WHAT NEEDS TO BE DONE
Using the listing below, retype exactly the lines starting at the one with "Raster Image Functions: Working" and ending at the one with "Raster Image Functions (655, 132)", and include both.

EXTRACTED INFORMATION
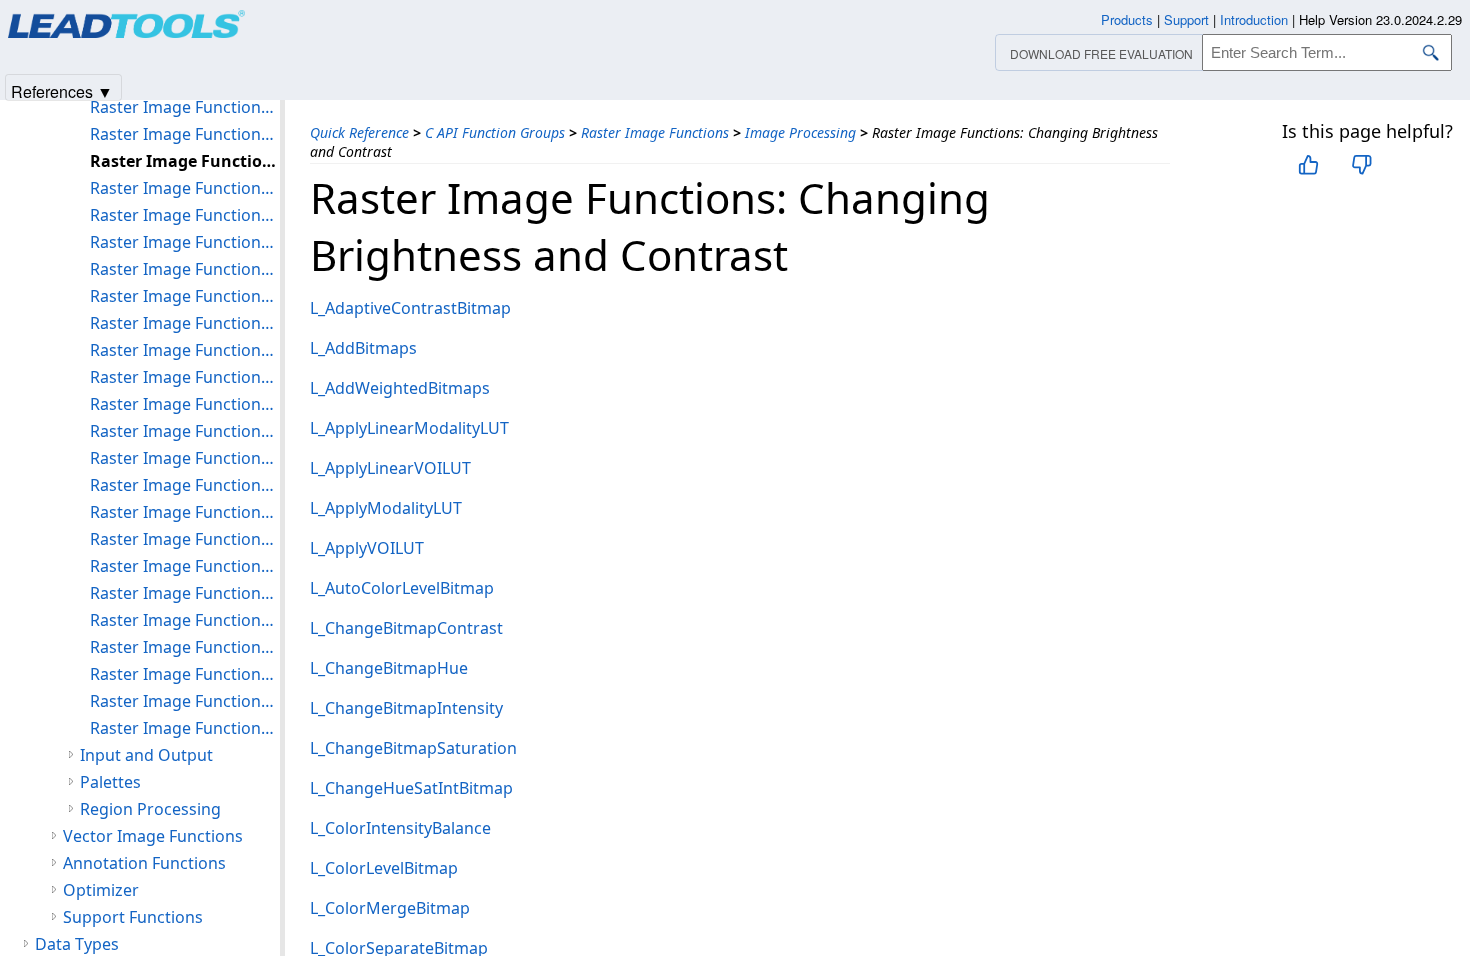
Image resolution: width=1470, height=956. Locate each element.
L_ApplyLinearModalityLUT (409, 428)
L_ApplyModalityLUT (386, 508)
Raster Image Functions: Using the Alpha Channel (185, 701)
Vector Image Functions (153, 836)
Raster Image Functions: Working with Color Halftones (185, 728)
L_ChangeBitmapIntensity (406, 708)
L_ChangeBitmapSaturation (413, 748)
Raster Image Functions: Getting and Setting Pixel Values (185, 458)
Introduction (1254, 19)
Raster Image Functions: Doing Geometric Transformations (185, 350)
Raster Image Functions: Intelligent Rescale (185, 539)
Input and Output (146, 755)
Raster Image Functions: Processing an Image (185, 593)
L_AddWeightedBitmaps (400, 388)
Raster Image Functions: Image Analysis (185, 485)
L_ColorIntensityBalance (400, 828)
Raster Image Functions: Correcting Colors (185, 242)
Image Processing (800, 132)
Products (1127, 19)
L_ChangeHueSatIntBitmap (411, 788)
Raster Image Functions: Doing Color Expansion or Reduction (185, 296)
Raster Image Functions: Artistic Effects (185, 134)
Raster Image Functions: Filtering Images (185, 404)
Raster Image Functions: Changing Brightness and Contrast (185, 161)
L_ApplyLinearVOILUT (390, 468)
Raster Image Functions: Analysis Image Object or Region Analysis (185, 107)
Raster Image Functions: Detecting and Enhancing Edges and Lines (185, 269)
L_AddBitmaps (363, 348)
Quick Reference (359, 132)
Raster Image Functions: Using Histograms (185, 647)
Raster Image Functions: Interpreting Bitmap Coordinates (185, 512)
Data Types (77, 944)
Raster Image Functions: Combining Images (185, 188)
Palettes (110, 782)
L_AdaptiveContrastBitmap (410, 308)
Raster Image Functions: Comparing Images (185, 215)
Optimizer (101, 890)
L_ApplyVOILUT (367, 548)
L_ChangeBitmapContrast (406, 628)
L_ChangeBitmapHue (389, 668)
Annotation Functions (144, 863)
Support (1186, 19)
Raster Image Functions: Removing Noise (185, 620)
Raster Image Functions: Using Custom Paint (185, 674)
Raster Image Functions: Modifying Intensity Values (185, 566)
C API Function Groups (495, 132)
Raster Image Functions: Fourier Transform (185, 431)
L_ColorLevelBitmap (384, 868)
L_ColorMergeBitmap (390, 908)
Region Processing (150, 809)
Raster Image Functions (655, 132)
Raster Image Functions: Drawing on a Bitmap (185, 377)
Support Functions (133, 917)
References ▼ (62, 90)
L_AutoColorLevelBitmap (402, 588)
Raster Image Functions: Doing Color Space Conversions (185, 323)
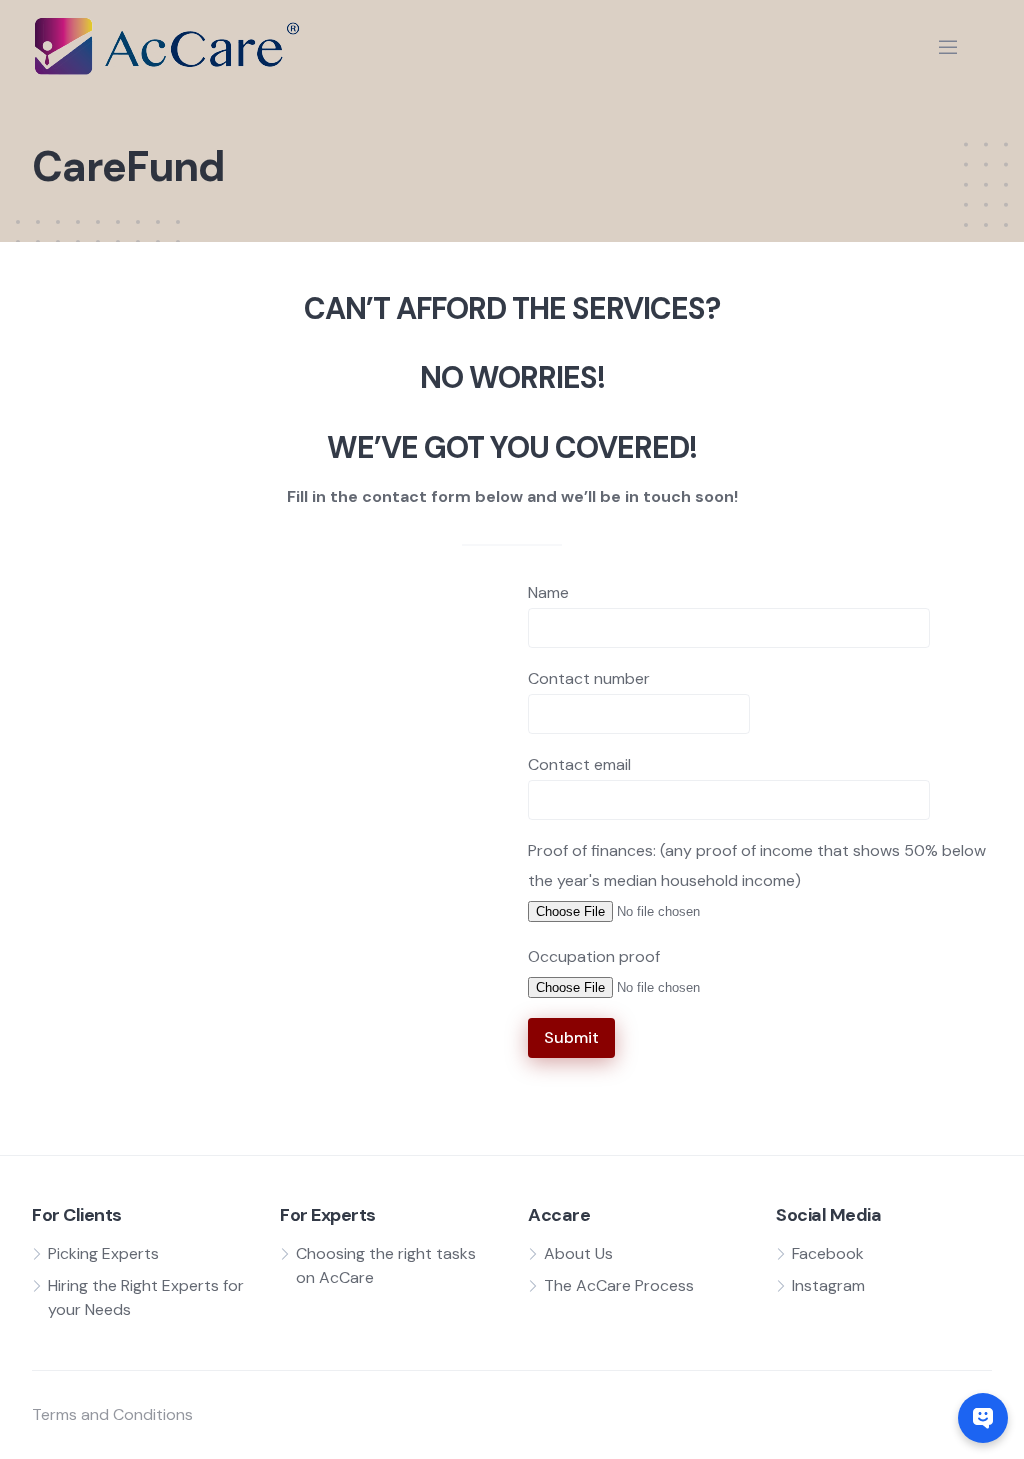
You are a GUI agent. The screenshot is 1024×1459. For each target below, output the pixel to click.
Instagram (828, 1285)
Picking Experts (103, 1253)
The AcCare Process (619, 1285)
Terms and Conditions (112, 1414)
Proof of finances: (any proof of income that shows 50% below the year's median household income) (757, 865)
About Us (578, 1253)
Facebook (828, 1253)
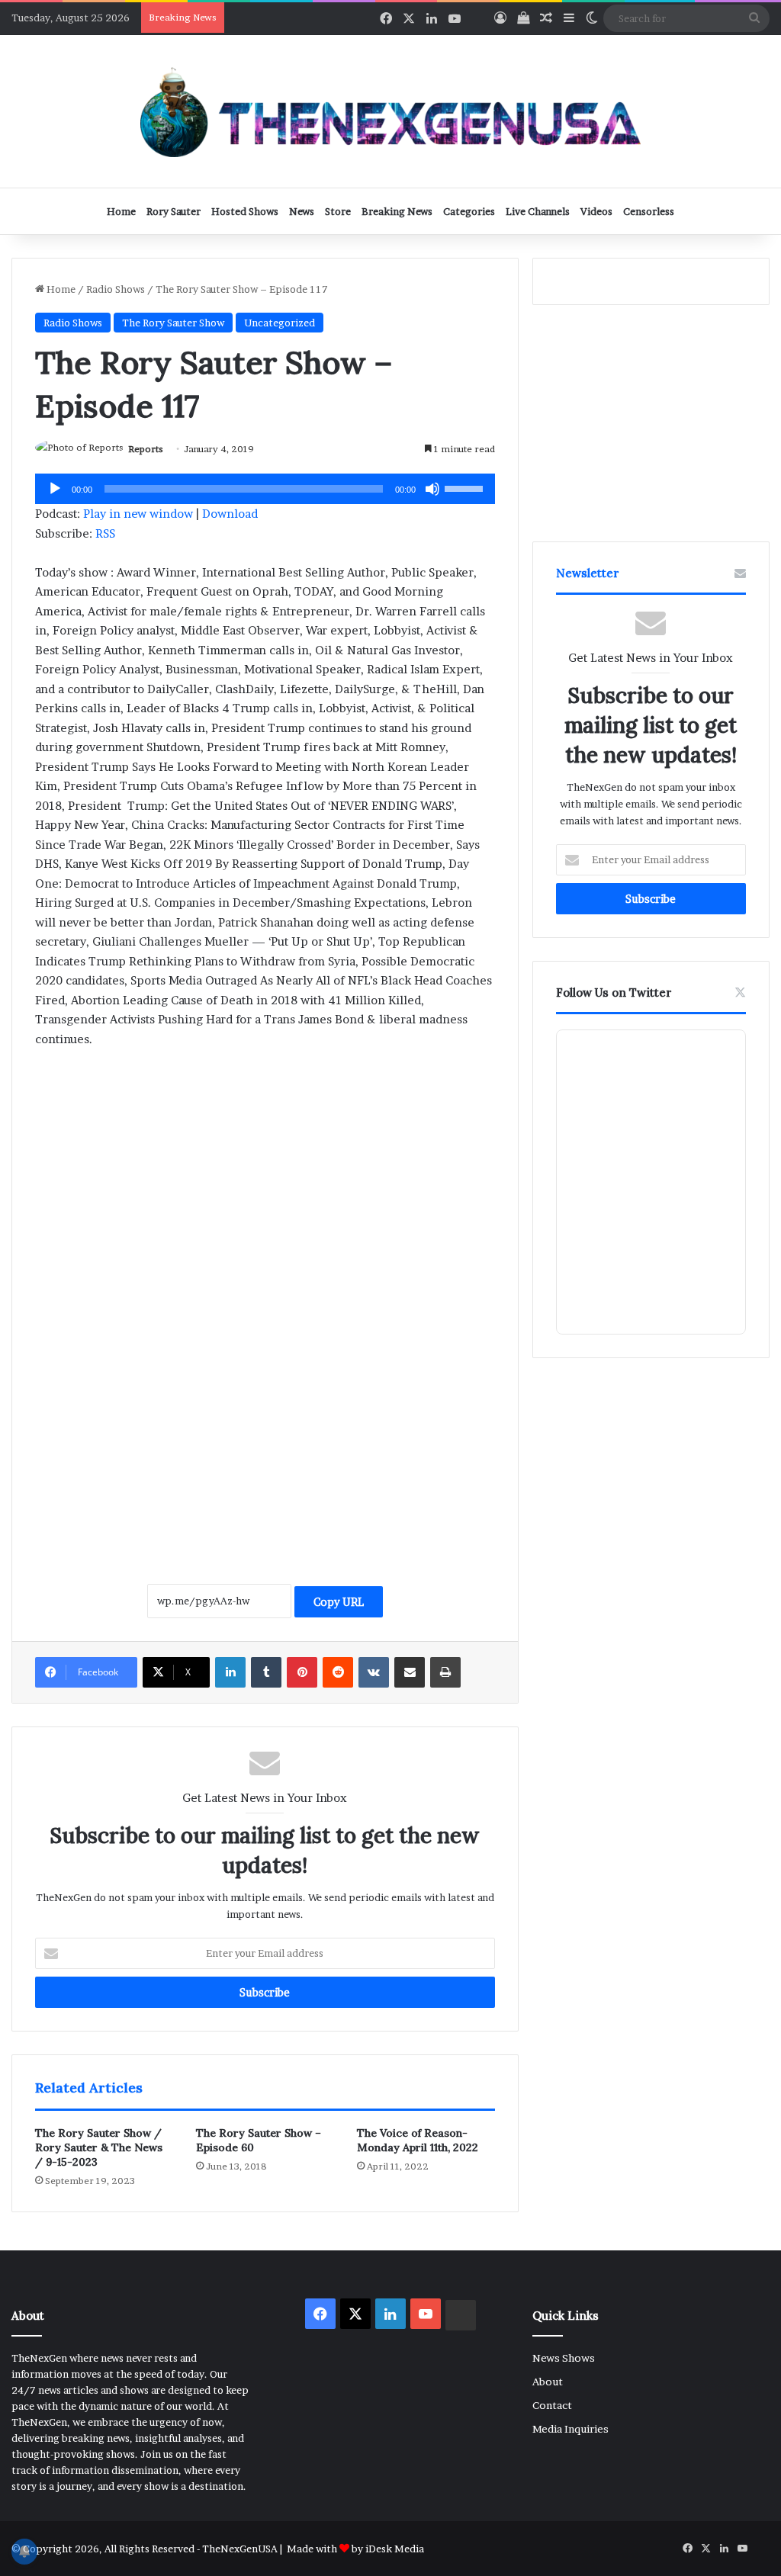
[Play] (55, 488)
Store (338, 211)
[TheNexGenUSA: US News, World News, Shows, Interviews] (390, 111)
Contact (552, 2405)
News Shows (563, 2358)
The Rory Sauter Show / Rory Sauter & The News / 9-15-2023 (98, 2147)
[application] (265, 489)
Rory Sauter (173, 211)
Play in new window (138, 513)
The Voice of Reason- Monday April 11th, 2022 (417, 2140)
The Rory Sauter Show (173, 322)
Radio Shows (115, 289)
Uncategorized (279, 322)
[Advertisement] (265, 1174)
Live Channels (538, 211)
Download (230, 513)
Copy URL (338, 1601)
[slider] (466, 487)
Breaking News (397, 211)
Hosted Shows (244, 211)
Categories (469, 211)
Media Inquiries (570, 2429)
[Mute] (432, 488)
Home (121, 211)
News (301, 211)
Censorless (648, 211)
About (547, 2381)
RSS (105, 533)
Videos (596, 211)
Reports (145, 448)
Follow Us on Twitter (614, 992)
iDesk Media (394, 2548)
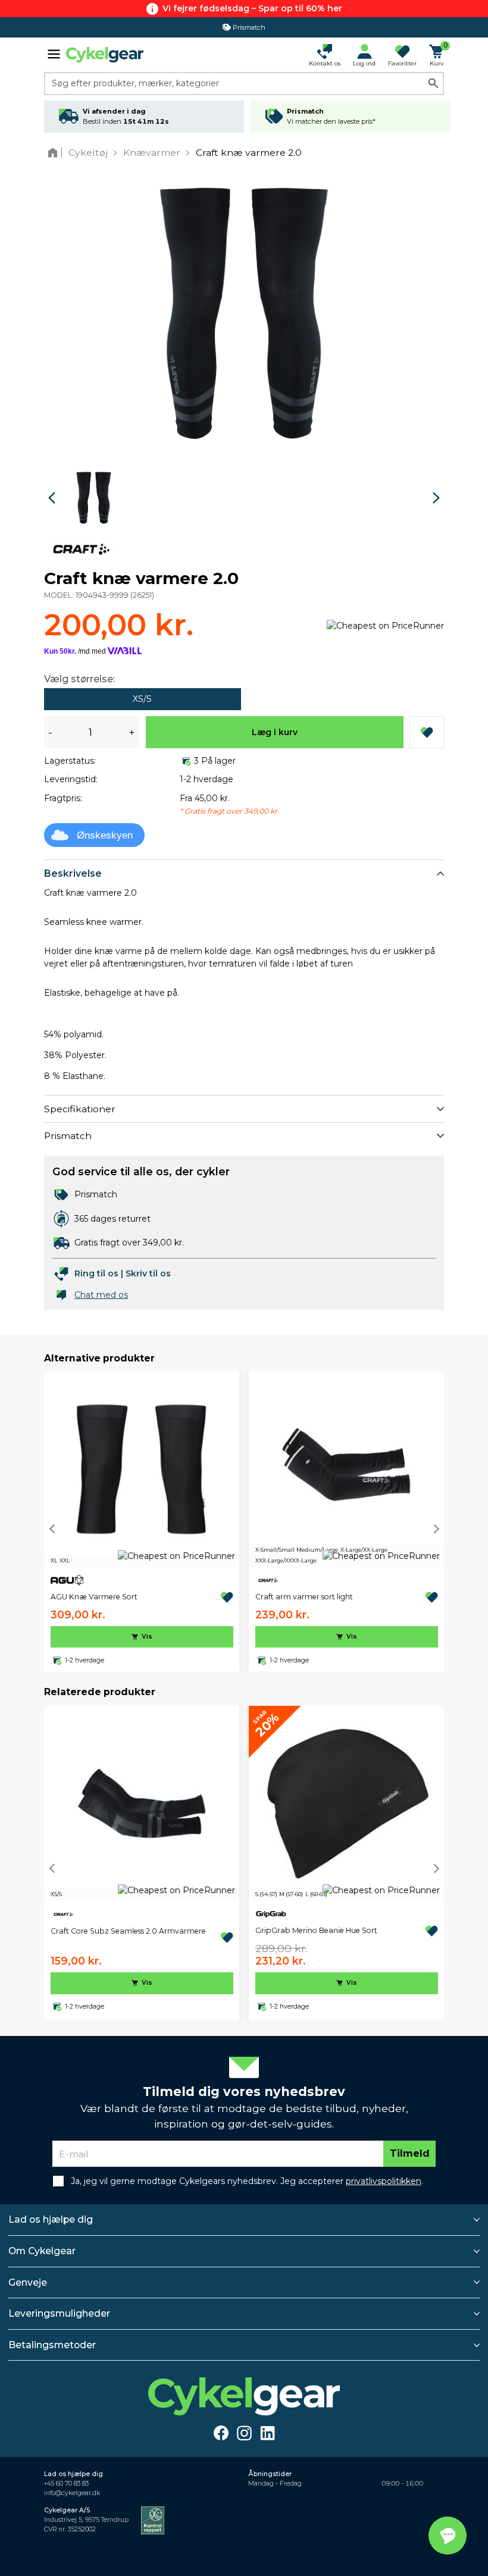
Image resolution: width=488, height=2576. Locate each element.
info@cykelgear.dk (72, 2493)
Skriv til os (148, 1273)
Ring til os (96, 1273)
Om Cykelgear (42, 2251)
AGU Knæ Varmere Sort (94, 1596)
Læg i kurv (275, 732)
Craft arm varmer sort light (304, 1596)
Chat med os (101, 1294)
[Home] (55, 153)
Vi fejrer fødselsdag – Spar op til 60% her (252, 8)
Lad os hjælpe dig (50, 2219)
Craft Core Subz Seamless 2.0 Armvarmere (128, 1930)
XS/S (142, 699)
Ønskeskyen (105, 835)
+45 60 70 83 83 (66, 2483)
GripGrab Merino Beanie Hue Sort (316, 1930)
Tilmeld (410, 2153)
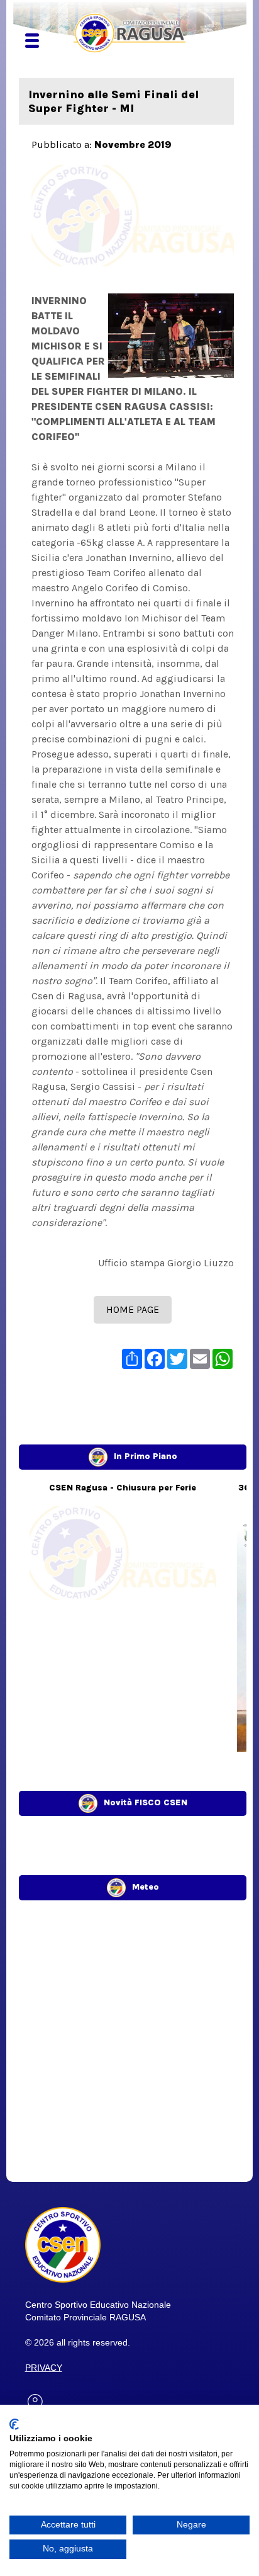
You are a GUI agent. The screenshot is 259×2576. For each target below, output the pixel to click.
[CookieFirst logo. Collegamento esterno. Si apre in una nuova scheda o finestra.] (14, 2424)
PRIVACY (43, 2368)
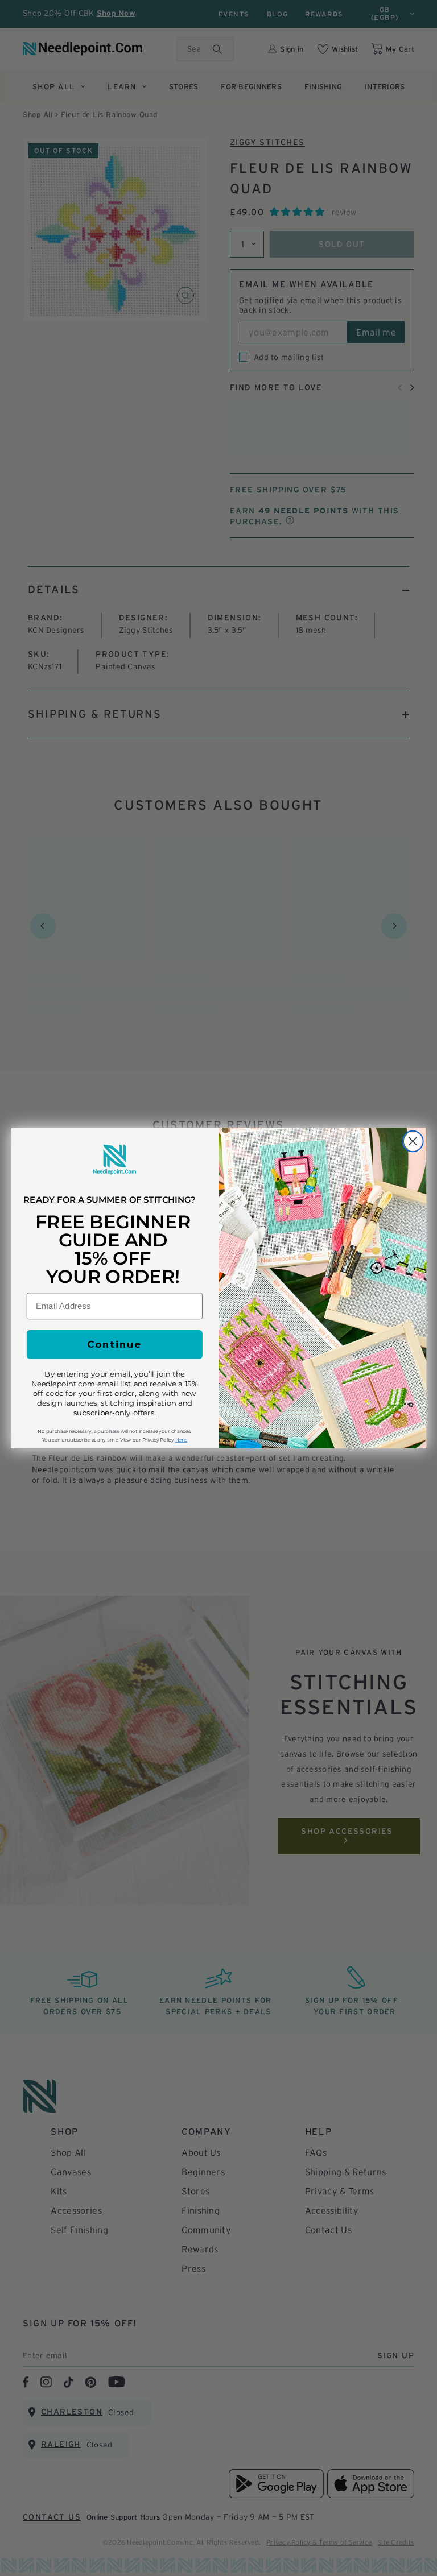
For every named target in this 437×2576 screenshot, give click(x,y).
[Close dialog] (412, 1141)
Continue (114, 1345)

WRITTEN ANSWER
Raster Image Functions: Working with Color Halftones (185, 728)
L_ChangeBitmapIntensity (406, 708)
L_ChangeBitmapSaturation (413, 748)
Raster Image Functions: Getting and Setting Pixel Values (185, 458)
Introduction (1254, 19)
Raster Image Functions: Doing Geometric Transformations (185, 350)
Raster Image Functions: Intelligent Rescale (185, 539)
Input and Output (146, 755)
Raster Image Functions: Processing an Image (185, 593)
L_AddWeightedBitmaps (400, 388)
Raster Image Functions: Image Analysis (185, 485)
L_ColorIntensityBalance (400, 828)
Raster Image Functions: Correcting Colors (185, 242)
Image Processing (800, 132)
Products (1127, 19)
L_ChangeHueSatIntBitmap (411, 788)
Raster Image Functions: Doing Color Expansion or Reduction (185, 296)
Raster Image Functions: Artistic Effects (185, 134)
Raster Image Functions: Filtering Images (185, 404)
Raster Image Functions: Changing Brightness and Contrast (185, 161)
L_ApplyLinearVOILUT (390, 468)
Raster Image Functions: Analysis Image Object or Region Analysis (185, 107)
Raster Image Functions: Detecting and Enhancing Edges and Lines (185, 269)
L_AddBitmaps (363, 348)
Quick Reference (359, 132)
Raster Image Functions: Using Histograms (185, 647)
Raster Image Functions: Interpreting Bitmap Coordinates (185, 512)
Data Types (77, 944)
Raster Image Functions: Combining Images (185, 188)
Palettes (110, 782)
L_AdaptiveContrastBitmap (410, 308)
Raster Image Functions: Comparing Images (185, 215)
Optimizer (101, 890)
L_ApplyVOILUT (367, 548)
L_ChangeBitmapContrast (406, 628)
L_ChangeBitmapHue (389, 668)
Annotation Functions (144, 863)
Support (1186, 19)
Raster Image Functions: Removing Noise (185, 620)
Raster Image Functions: Using Custom Paint (185, 674)
Raster Image Functions: Modifying Intensity Values (185, 566)
C API Function Groups (495, 132)
Raster Image Functions: Fourier Transform (185, 431)
L_ColorLevelBitmap (384, 868)
L_ColorMergeBitmap (390, 908)
Region Processing (150, 809)
Raster Image Functions (655, 132)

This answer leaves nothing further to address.